C’est ce mélange à un moment qui m’a fait me dire que je voulais me réapproprier mon histoire, parce que quand je vais découvrir des expos, quand je lis certains livres ou quand je parle simplement avec mon père, je vois qu’on a fait de grandes choses. Et je sais pertinemment que ce savoir peut avoir un impact sur la manière dont on grandit en tant que personne noire, le fait de pouvoir s’identifier à des personnes qui nous ressemblent et qui ont réussi. Et cette réappropriation, j’ai vraiment eu envie de la faire pour moi déjà, et si en plus ça impacte d’autres personnes, alors là c’est l'idéal ! »

Tu disais tout à l’heure qu’avant ce long trip de 16 mois, tu voyageais déjà pas mal personnellement. Pendant une longue période, tu jongles donc entre ton poste à temps plein et la création de contenu pour Abenafrica. Comment alors vient le déclic de ce projet 10 mois, 10 pays ? Comment ça naît et comment sautes-tu le pas après ?

« Là aussi, la raison a été double. La première, j'ai toujours eu ce rêve de tout lâcher un jour pour voyager dans l'Afro World une année entière. C’est vraiment le projet dont j’ai toujours rêvé mais je me voyais davantage faire ça vers 35 ans. J’en avais finalement 29 ans lorsque je suis partie.

L’autre raison, qui nous a tous touchés celle-là, c'est le covid. Ça m'a ouvert les yeux sur plein de choses… Certains sont morts autour de moi, du jour au lendemain, et je me suis rendue compte concrêtement que nous n’avions pas toute la vie devant nous. Lorsque quelque chose de triste survient, une de mes coachs dit ceci : « Il faut voir où est le cadeau ! ». Le cadeau pour moi avec le covid, ça a été de réaliser mes rêves plus tôt que prévu. On ne va peut-être pas tous arriver à 80-90 ans, alors autant faire le max tant qu'on est en vie ! Donc avant même la fin du confinement, j’ai contacté mon boss pour lui annoncer que l'année suivante je quitterai la boîte pour 10 mois de congé sabbatique et de voyage. »

Qui ce sont finalement transformés en 16 mois d'aventures... Ce voyage qui naît à ce moment-là dans ta tête, comment l’imagines-tu à ce moment-là et comment en composes-tu l’itinéraire ? Car un des atouts phares de ton voyage, c’est de t’être rendue seule avec tes deux sacs au dos dans des pays comme le Cameroun, la Sierra Leone, Sao Tomé, le Ghana... On en parle si rarement ici en France, ils sont tellement peu courus touristiquement, comment toi t’es-tu dit : « Go, c’est là où je veux aller ! » ?
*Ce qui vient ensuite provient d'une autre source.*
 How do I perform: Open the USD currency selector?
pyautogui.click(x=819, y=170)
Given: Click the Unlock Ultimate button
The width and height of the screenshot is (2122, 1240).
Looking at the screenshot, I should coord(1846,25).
« Initialement comme je le disais, mon intention de base était vraiment de voyager dans l'Afro World. Je voulais donc commencer par Haïti, ensuite faire la Colombie et le Brésil et arriver en Afrique enfin, pour avoir véritablement une expérience complète de l'Afro World en 10 mois. Avec le covid malheureusement, la majeure partie de la Caraïbe était fermée, pareil pour l’Amérique Latine. Et les confinements dans cette partie du monde ont été beaucoup plus stricts et beaucoup plus longs qu'en France. Donc j'ai dû annuler cette partie-là de mon voyage. Quant au continent africain, j'avais décidé de faire au moins un pays par région d'Afrique. Donc a minima un pays en Afrique de l'Est, un pays en Afrique Australe, un pays en Afrique Centrale...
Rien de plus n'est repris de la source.